## LISTING
>> BEGIN

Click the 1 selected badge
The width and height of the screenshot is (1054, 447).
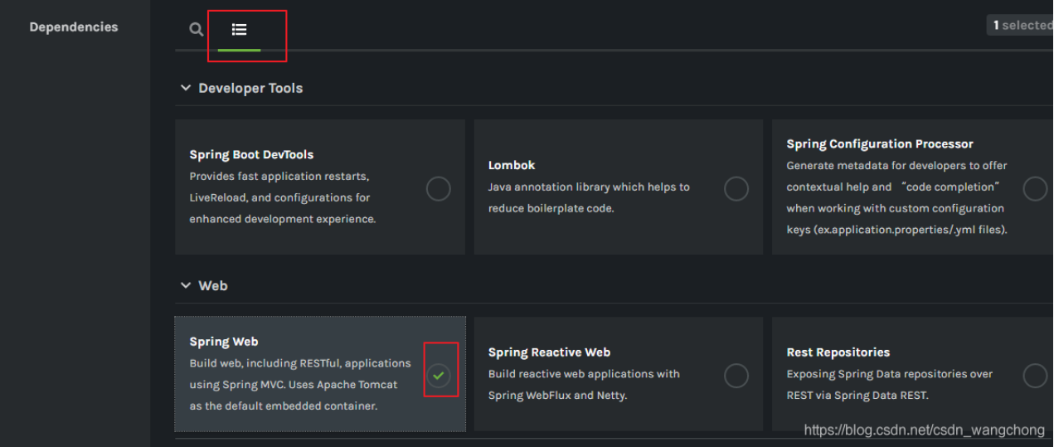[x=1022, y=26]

>> END
>> BEGIN

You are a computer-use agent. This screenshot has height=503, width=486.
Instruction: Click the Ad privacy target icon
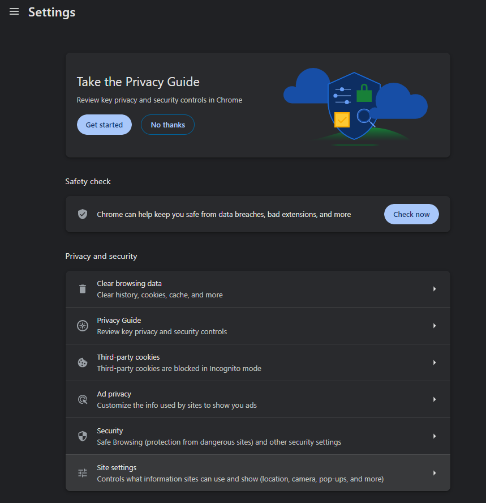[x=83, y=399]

>> END

## AIM OF THE EXERCISE
Can you scale the stretch of rows from the line containing "Click the 1 selected badge" through the line containing "[x=1022, y=26]", both ends included, by writing out only those lines again, requests and all, with each answer coordinate multiplied by 1.1 and rounded to a whole number, halves up? Leave the pictures out.

## TASK RESULT
Click the 1 selected badge
The width and height of the screenshot is (1054, 447).
[x=1124, y=29]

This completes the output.